You can keep on drawing them but trading them is only for experts I think. Wait for price to get out of the tape in the opposite direction. Then at some point it will return (or at least try to return) in the original direction and we have our point three and the channel. regards, Ivo
In both cases I noted where the wall was and decided to take the loss and exit only if the wall was breached. I haven't really thought out about what I want to do with my exits yet. I am leaning towards taking profits early when I start trading live. In the first trade it looked like the YM was going to turn and exited (I left early, a minute or two later price went up about 2 more points) In the second trade, given the volume and move of 2:20 bar, I expected some sort of flaw and continuation when the 2:30 bar moved strongly I decided to exit and re-enter when the dominant traverse starts again. As I mentioned in my earlier post, I missed that entry.
IMHO, as a beginner, I definitely draw a lot of the tapes (in light grey) because they help identify the larger channel points 1,2,3. I can also use them as TL alerts in QT if needed. I may sometimes remove them just to keep my chart readable at EOD. Those that helped drive a decision, I will often leave in place. Welcome to the party, and I hope you enjoy the journey!
Here is my work for this morning. The cover price should be 1489.50. I got an F for execution yesterday, but today was much better. What do you think Spyder, is this an A+ for my skill level?

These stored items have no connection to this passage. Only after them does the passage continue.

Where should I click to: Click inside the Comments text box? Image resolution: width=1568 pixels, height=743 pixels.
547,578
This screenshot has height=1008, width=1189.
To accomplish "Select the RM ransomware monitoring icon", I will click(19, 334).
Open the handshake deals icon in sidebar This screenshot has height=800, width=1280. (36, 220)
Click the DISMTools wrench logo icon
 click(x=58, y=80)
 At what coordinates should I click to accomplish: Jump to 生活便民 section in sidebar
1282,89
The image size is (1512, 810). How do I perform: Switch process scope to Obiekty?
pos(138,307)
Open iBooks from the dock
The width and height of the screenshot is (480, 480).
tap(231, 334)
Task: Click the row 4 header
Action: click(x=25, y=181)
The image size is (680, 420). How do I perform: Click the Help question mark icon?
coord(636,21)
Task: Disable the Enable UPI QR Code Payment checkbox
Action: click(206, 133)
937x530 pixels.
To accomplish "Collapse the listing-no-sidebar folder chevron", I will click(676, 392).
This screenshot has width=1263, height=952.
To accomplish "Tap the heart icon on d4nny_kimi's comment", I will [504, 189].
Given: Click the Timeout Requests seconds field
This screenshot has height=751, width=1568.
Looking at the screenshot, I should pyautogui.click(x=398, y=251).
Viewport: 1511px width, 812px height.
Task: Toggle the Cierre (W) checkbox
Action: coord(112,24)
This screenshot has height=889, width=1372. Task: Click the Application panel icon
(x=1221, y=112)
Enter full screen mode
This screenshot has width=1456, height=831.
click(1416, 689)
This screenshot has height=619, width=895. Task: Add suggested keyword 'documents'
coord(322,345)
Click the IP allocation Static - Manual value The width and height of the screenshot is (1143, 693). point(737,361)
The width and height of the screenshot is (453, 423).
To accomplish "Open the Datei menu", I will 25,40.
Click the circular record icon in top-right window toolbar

I've been working on the IF2 APA drills pretty hard the last couple of weeks - actually one of your recent posts prompted me to get my notes out and read some old posts again. There is more to IF1/IF2 APA than most people realise. A brief list of its attributes off the top of my head: It prevents early entry and exit errors. You learn to wash. You learn the benefit of reversing. You learn to be comfortable always in (volume permitting). You stop predicting at all, and have your lines in the sand ready for whatever happens. You learn to zoom in when required and when you can sit back on coarse level. You get very good at anticipating as you annotate. Your ego is kept out of it - you just do what the market tells you to. 5 minutes seems to drag on for an age. You rack up the points when there is a trend (and notice laterals very quickly). If you are itching to take an action well before an IF2 is triggered then you know you are improving. If there is a trend you will catch it. It is calming and methodical. Did I mention you will get in early on every trend? All in all it's a super cool synthesis of a lot of trading wisdom. It needs a more catchy name...
Chart for the morning. Few winners and a few losers. We had an important BO and I think price can continu up for a while. regards, Ivo
I am having a hell of a time figuring out how to use if1/if2 apa... I like the idea of having lines in the sand and I think the next step is linking trades, as Im sticking to ftt/pt3 entries right now. I have read the sexy idea thread and the diagrams, having trouble getting it into my head. Could you post a chart where you used this on a couple of bars? Perhaps I could start another thread if there are others that are having trouble grasping this
I'm really trying to understand this Jokari thing after the discussion last week. I hope you don't mind me bringing it back up as I'm just not getting it. I've spliced the two images togeter to make for an easier discussion on them. Ok, so in the image we see Spyder's highlight and just like Jokari says, the next bar closes higher. Easy enough. Spyder re-enforces that and asks the question... "The Highlighted bar closes. The Jokari window then says to expect the trend to change. In this example, the trend did change as Price moved higher. Now, how does this sequence of events differ from when The Jokari Window appears to fail - meaning everything appears the same but Price closes lower on the next bar. What differences exist?" Below I've clipped a section of the Nov, 30 chart where it seems to fail. We have a similiar well established down trend, lower vol and lower price on the highlighted bar, and then price closes lower on next bar contrary to what Jokari would indicate. Now the one difference I see is that the volume is roughly half that of the previous bar. Is this the answer to the question... "Now, how does this sequence of events differ from when The Jokari Window appears to fail - meaning everything appears the same but Price closes lower on the next bar." Is Jokari saying "When volume is just a little lower"? Or is it something else that I don't see?